Aim of the task:
Copy out exactly, and only, the lines from the one containing "This screenshot has height=714, width=889." through the end of the entries. No pictures.

[Saved entries]

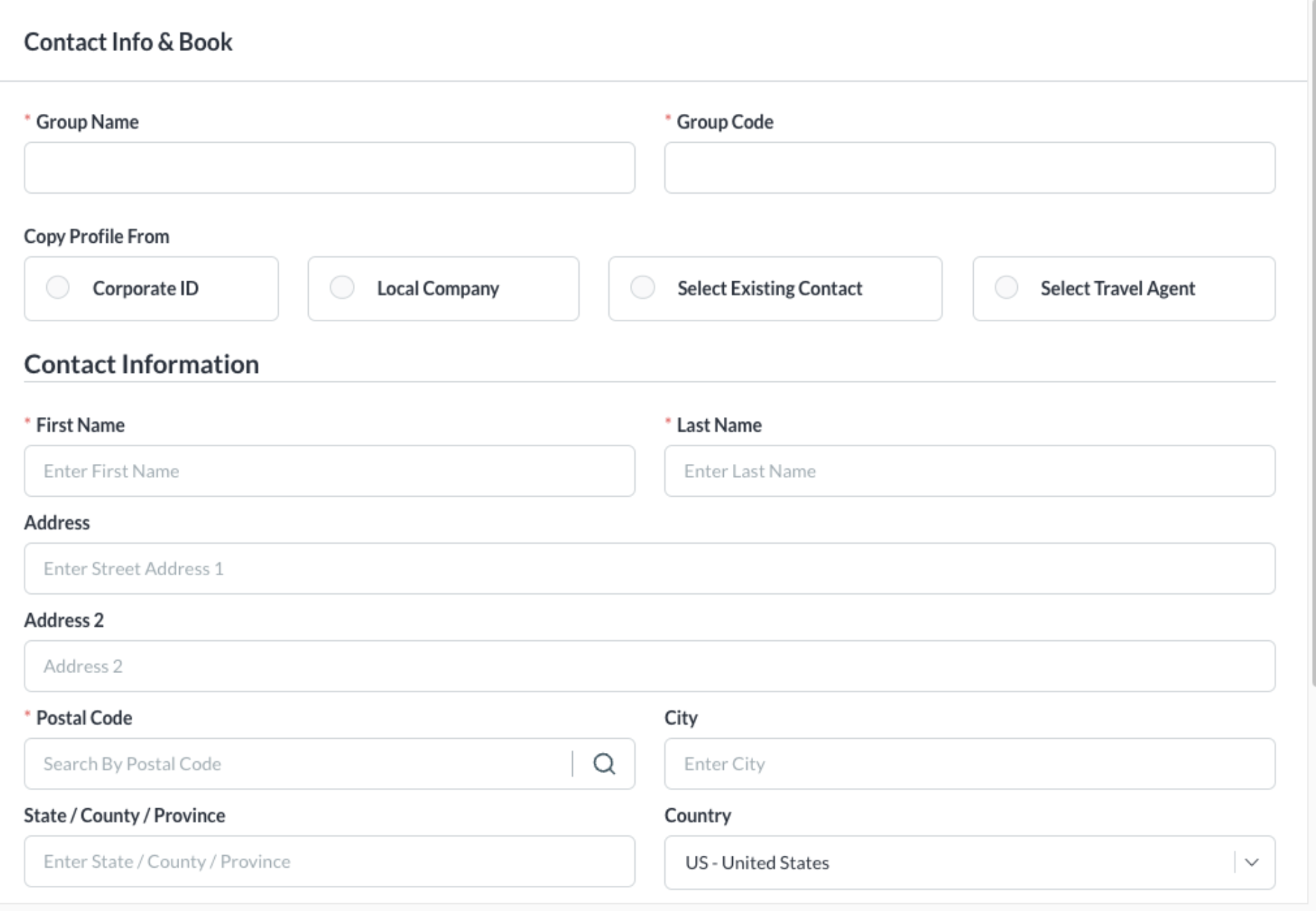Screen dimensions: 1316x911
Task: Choose Local Company as profile source
Action: [x=342, y=288]
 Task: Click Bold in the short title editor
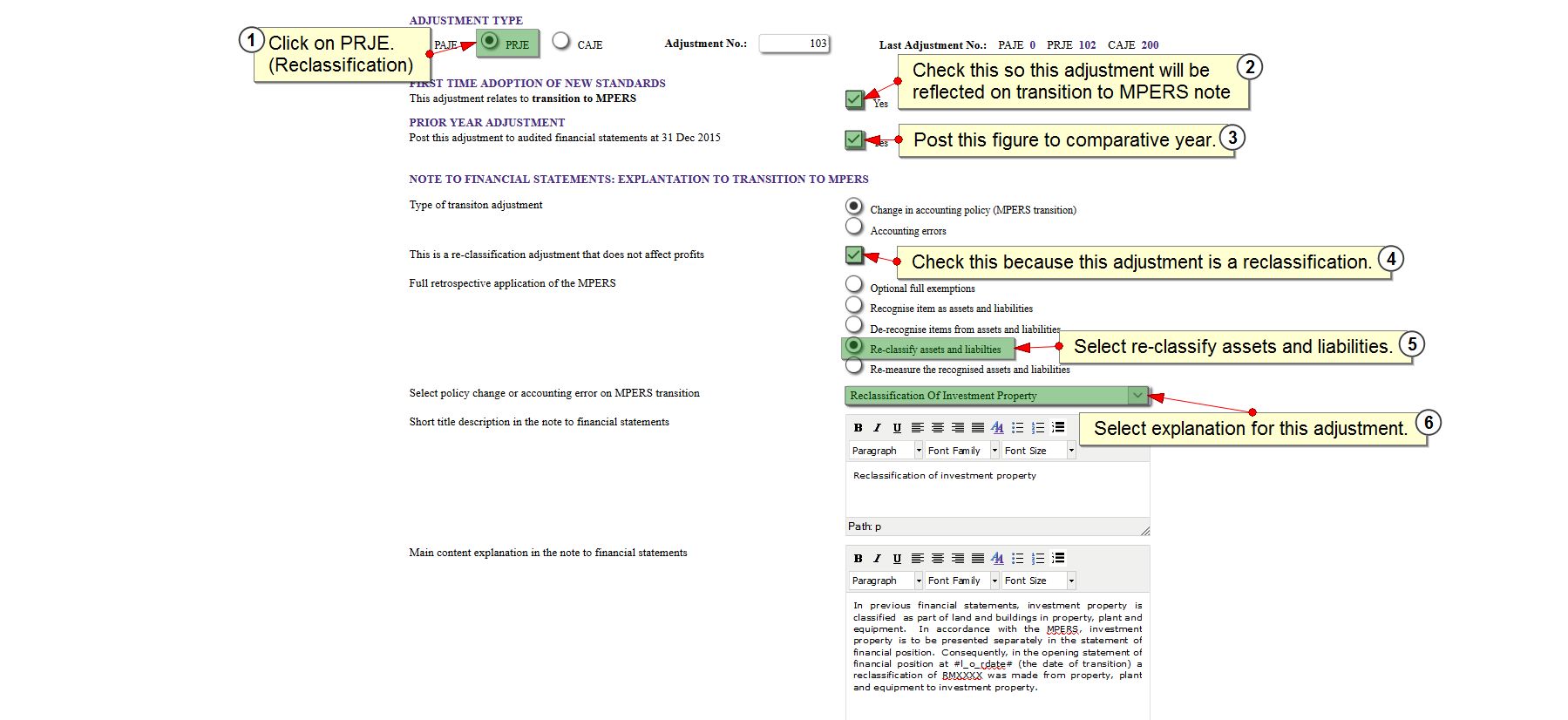click(x=858, y=428)
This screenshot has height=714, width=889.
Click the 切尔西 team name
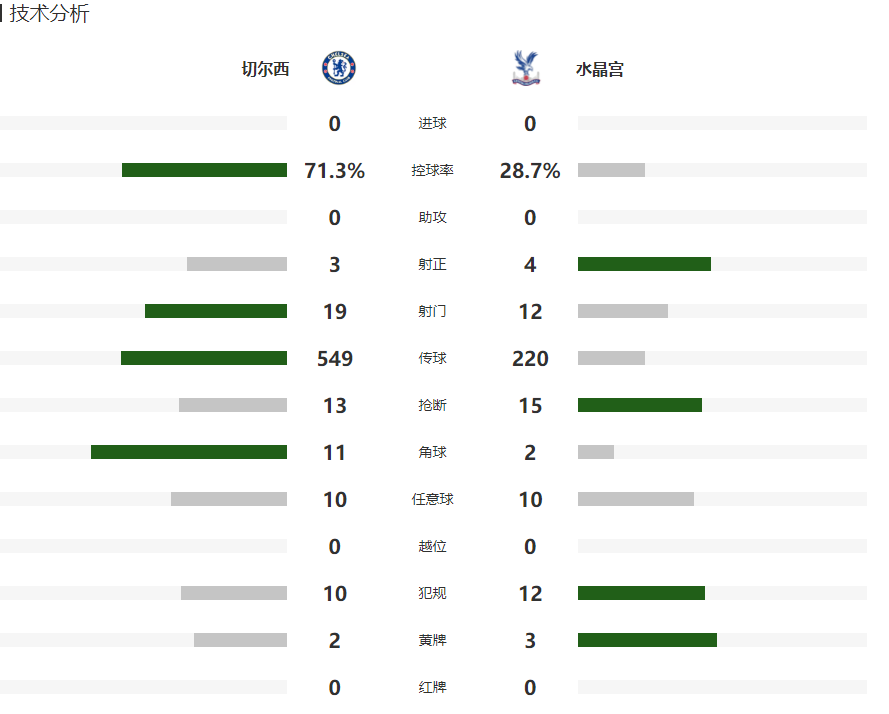tap(265, 70)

Response to this task:
This screenshot has height=714, width=889.
Click the 切尔西 team name
tap(265, 70)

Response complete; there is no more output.